SAM 3 is Meta’s new “segment anything” model that can find every instance of a concept via short text prompts or exemplars and return pixel-accurate masks across images and video. This makes it perfect for practical privacy tasks like blurring faces, license plates, or screens without hand-drawing selections or writing classical detectors.

In this tutorial, we’ll build a SAM3 Privacy Filter in Colab using a Gradio UI. Just upload an image or video, type a prompt (like faces, license plates), and SAM3 will return instance masks so we can blur only those pixels. We’ll walk through setup, mask generation, applying a Gaussian blur, and wiring the Gradio app to export the final files.

What is SAM3?

Segment Anything Model 3 (SAM 3) is Meta’s unified model for open-vocabulary detection, segmentation, and tracking across images and video. Instead of configuring separate detectors for each class, you can prompt with short phrases or exemplars, and SAM 3 returns per-instance masks.

Under the hood, SAM 3 fuses a text encoder and image encoder with a DETR-style detector and a SAM-2–derived tracker with a memory bank. At each frame, it detects masks for your concept from the prompt, propagates masks forward via the tracker, and merges newly detected and tracked masks into the final output for that frame.

Source: SAM3 GitHub

SAM 3 is released with model weights, fine-tuning code, and evaluation data, including the SA-Co benchmark for promptable concept segmentation.

In Meta’s reports, it shows ~2x gains over strong baselines on open-vocabulary segmentation in images and video, while maintaining SAM-2’s interactive strengths.

In this tutorial, we’ll take those SAM 3 masks and turn them into a Gaussian-blurred composite for both images and videos, wrapped within a Gradio UI.

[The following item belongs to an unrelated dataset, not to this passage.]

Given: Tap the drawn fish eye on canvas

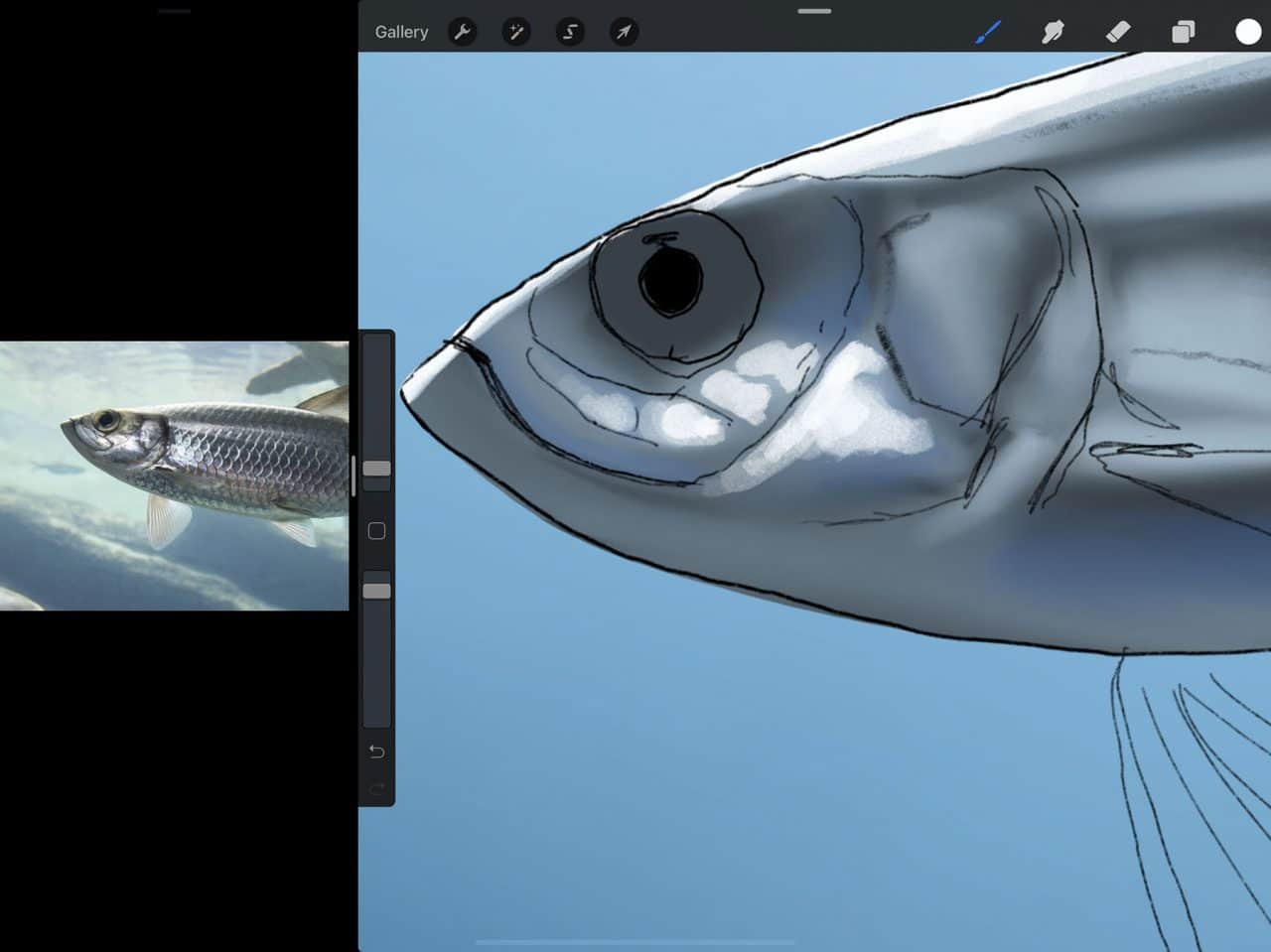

SAM3 Example: Building a Privacy Filter for Images and Videos

In this section, we’ll build a privacy filter with SAM3 for images and videos embedded in a simple Gradio UI.

Here’s how it works:

Start by typing a target, say, faces, license plates, computer screens, etc
SAM3 segments instances that match your text prompt and returns per-object masks
We then union those masks and blur only the masked pixels
Then we use the Gradio UI component to upload an image or video, adjust blur strength and confidence, then preview and download results.

We’ll walk through the complete implementation in small steps.

Step 1: Install dependencies

Before running this demo, let’s make sure we have all the prerequisites in place. To run the SAM3 Privacy Filter in Colab, you need the latest Transformers library along with a few runtime libraries for UI, tensor ops, images, and video I/O. The snippet below installs everything in one go.

import subprocess
import sys
import os
def install(package):
    subprocess.check_call([sys.executable, "-m", "pip", "install", "-q", package])
print(" Installing latest Transformers")
install("git+https://github.com/huggingface/transformers.git")
pkgs = [
    "accelerate",
    "gradio",
    "numpy",
    "pillow",
    "torch",
    "torchvision",
    "imageio[ffmpeg]" 
]
for p in pkgs:
    install(p)

Here is what each prerequisite does:

git+https://github.com/huggingface/transformers.git: This pulls the latest Transformers library from source, so the Sam3Processor and Sam3Model classes are available.
torch and torchvision: These are the tensor compute and image utilities which run the SAM3 forward pass
accelerate: This is the inference helper used by Transformers.
gradio: A lightweight web UI for uploading media and previewing blurred results.
numpy, pillow: These include image arrays and PIL image ops for mask/blur composition.
imageio[ffmpeg]: It reads/writes videos and encodes MP4 (FFmpeg) for the video tab.

Once the environment is set up and facebook/sam3 is loaded, the demo lets you segment with short text prompts and blur the resulting masks in images or video through a simple Gradio app.

Note: If you plan to use a GPU in Colab, set the runtime to GPU (T4/A100) before installation. I used an A100 GPU on Colab for a faster experience.

Step 2: Imports

With the environment set up, import the libraries that power the UI, model inference, image/video handling, and timing. These are the only modules you need for the SAM3 privacy filter.

import gradio as gr
import torch
import numpy as np
import imageio
from PIL import Image, ImageFilter
from transformers import Sam3Processor, Sam3Model
import time

Now, Gradio provides the web interface, the transformers library runs SAM3, and PyTorch executes inference on GPU or CPU. While PIL loads and edits images (including Gaussian blur), NumPy manages the mask arrays, and imageio reads and writes video files.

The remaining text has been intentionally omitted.